§ **Task brief**
Output everything from the line containing "You are a GUI" down to the line containing "click(106, 38)" in the data below as a JSON list of strings, one string per line, with blank lines left out and the pictures omitted.

— Start of Material shown —

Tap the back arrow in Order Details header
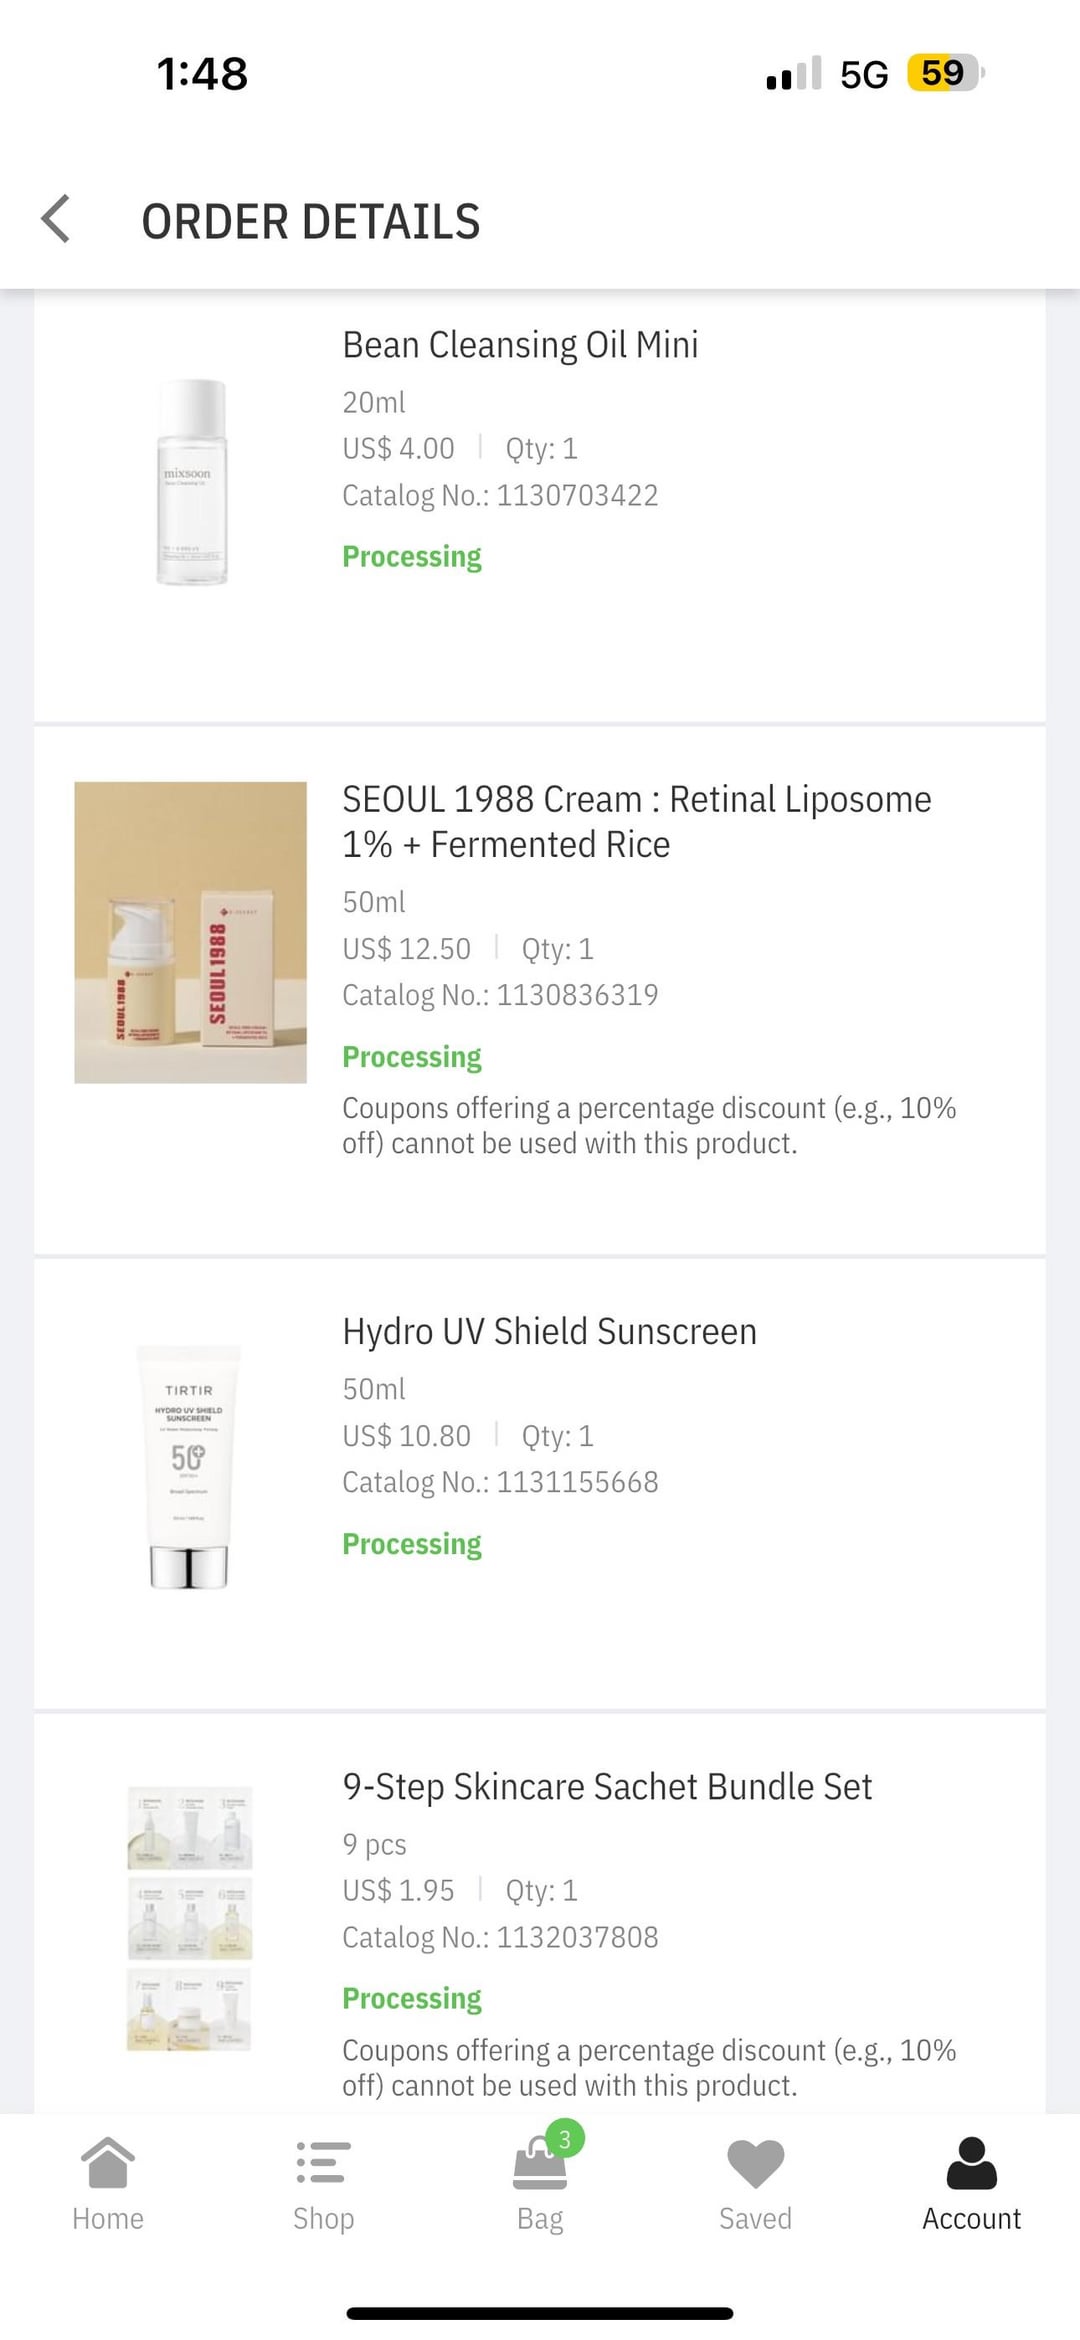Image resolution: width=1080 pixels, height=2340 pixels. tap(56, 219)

— End of Material shown —
— Start of Material shown —

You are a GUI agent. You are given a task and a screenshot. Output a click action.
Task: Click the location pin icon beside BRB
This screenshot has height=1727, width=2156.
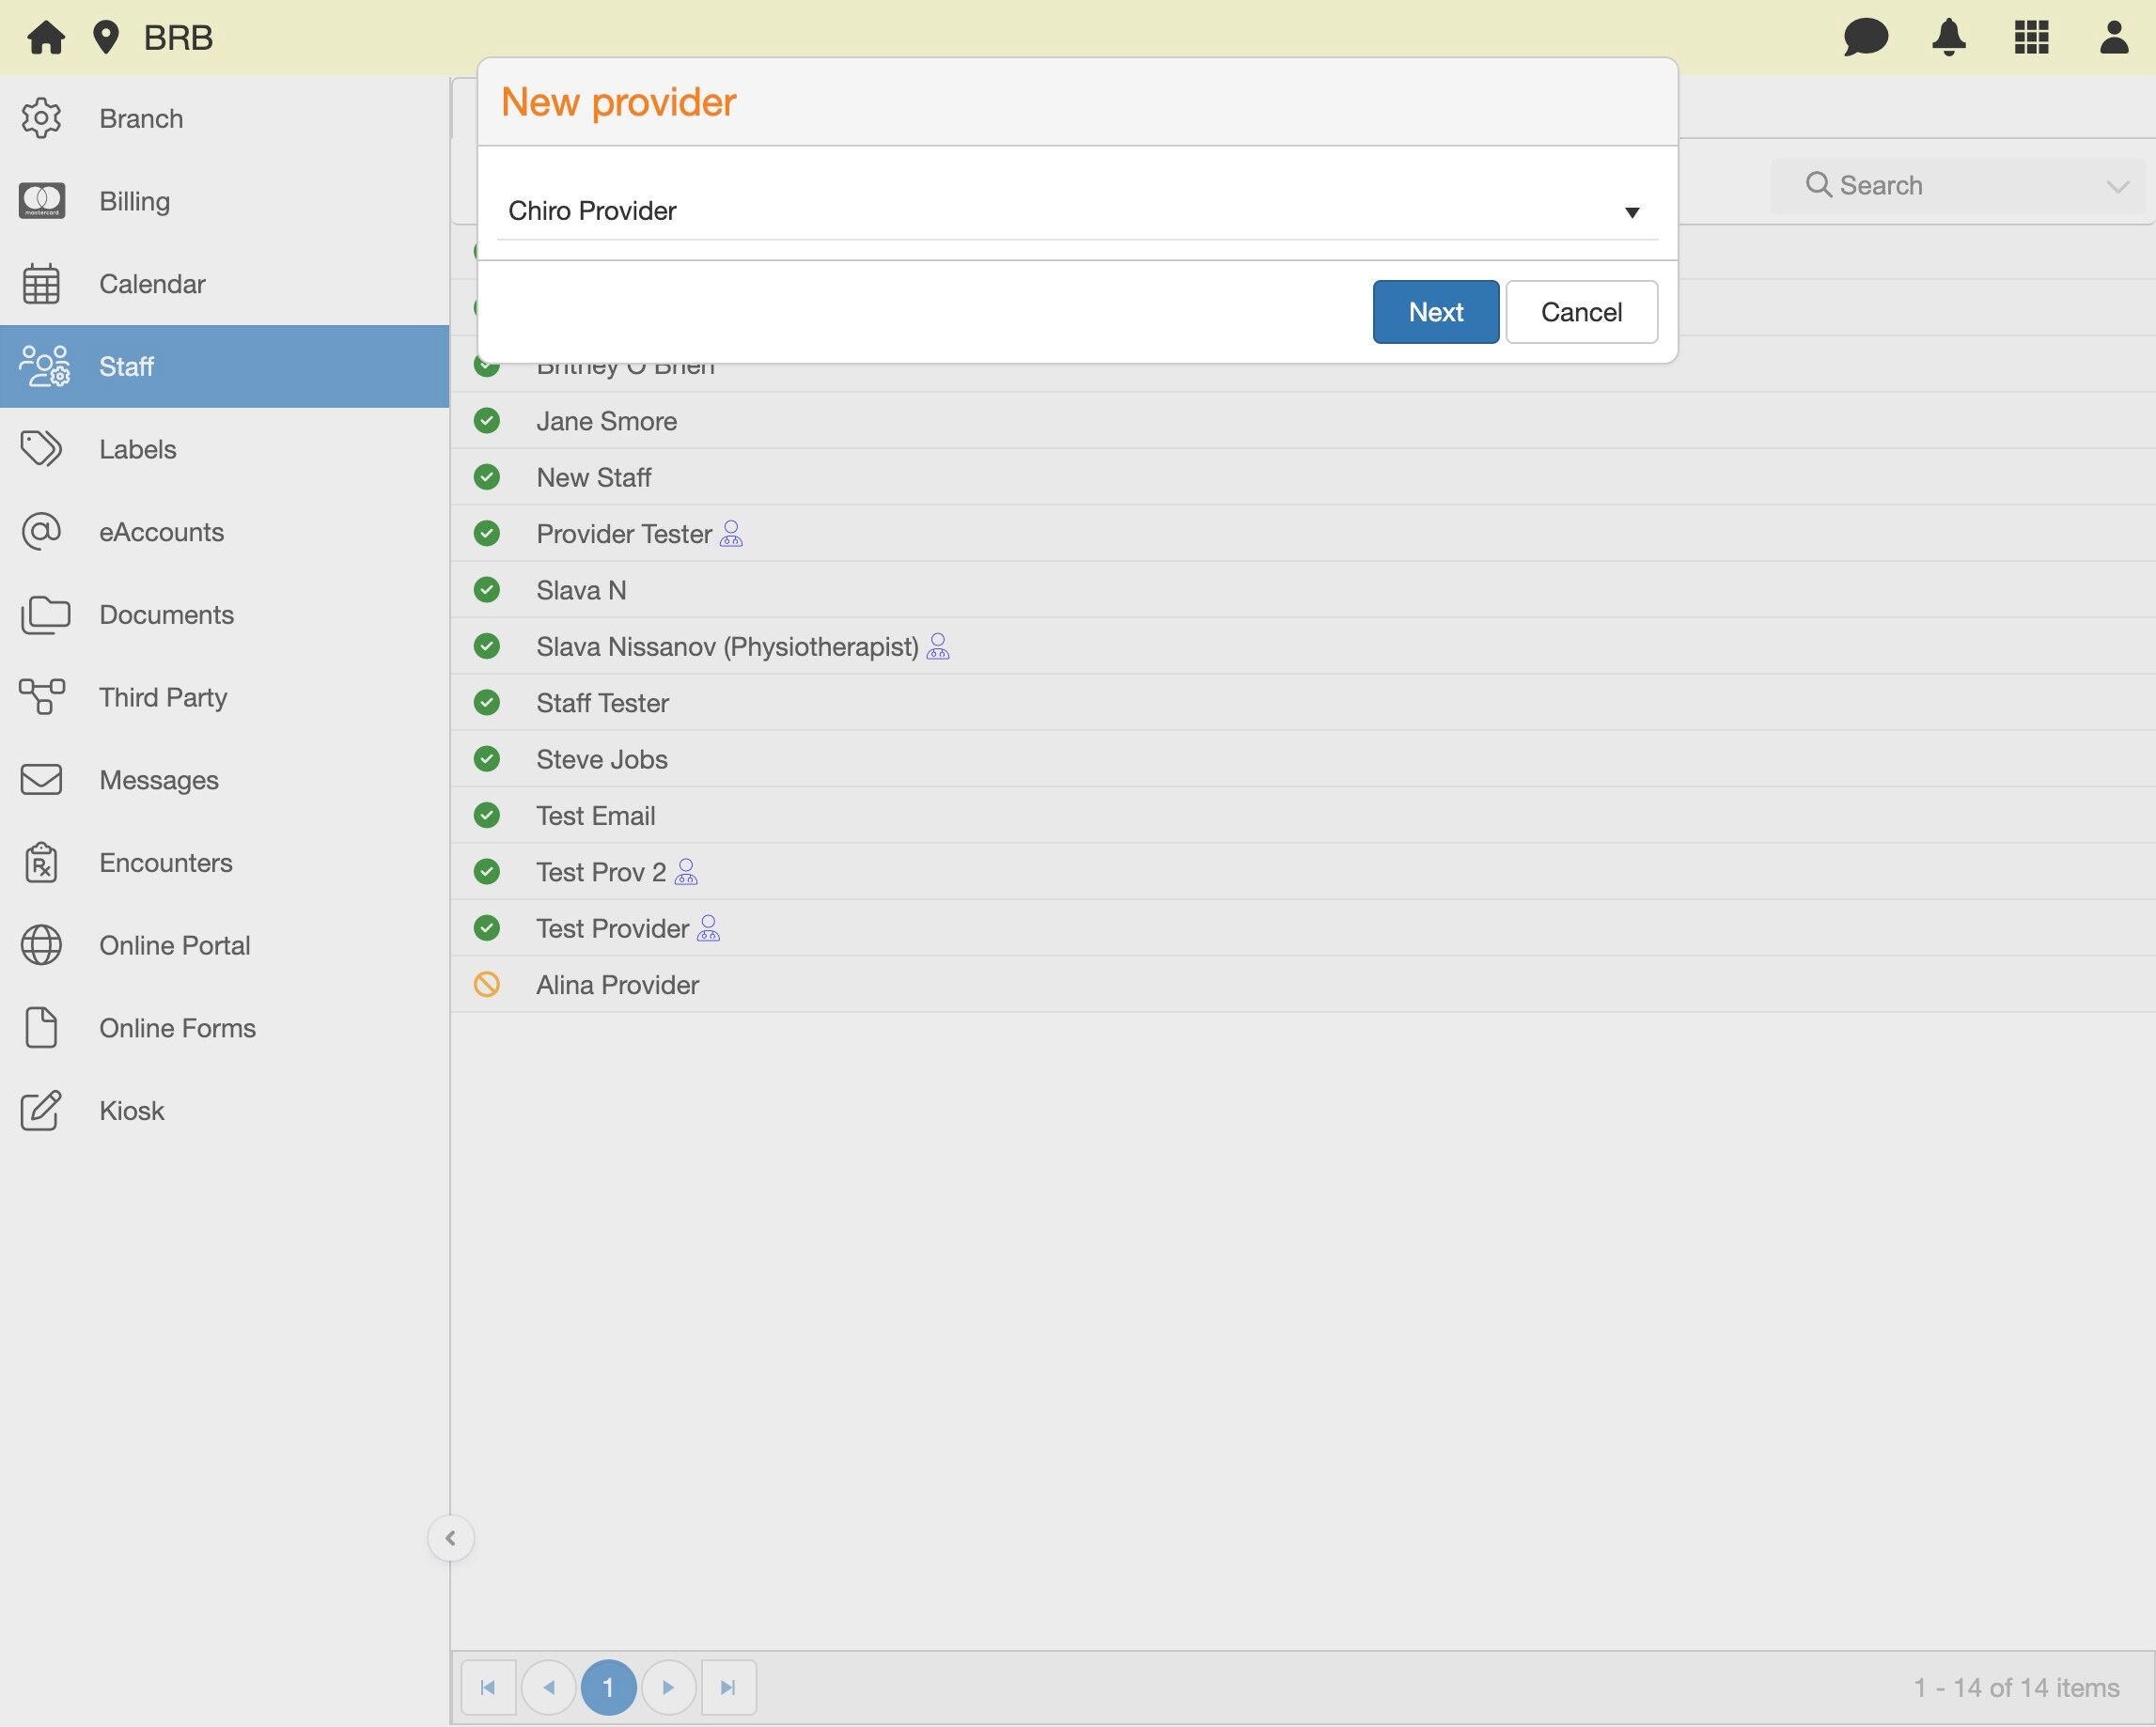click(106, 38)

— End of Material shown —

§ **Result of this exercise**
[
  "You are a GUI agent. You are given a task and a screenshot. Output a click action.",
  "Task: Click the location pin icon beside BRB",
  "This screenshot has height=1727, width=2156.",
  "click(106, 38)"
]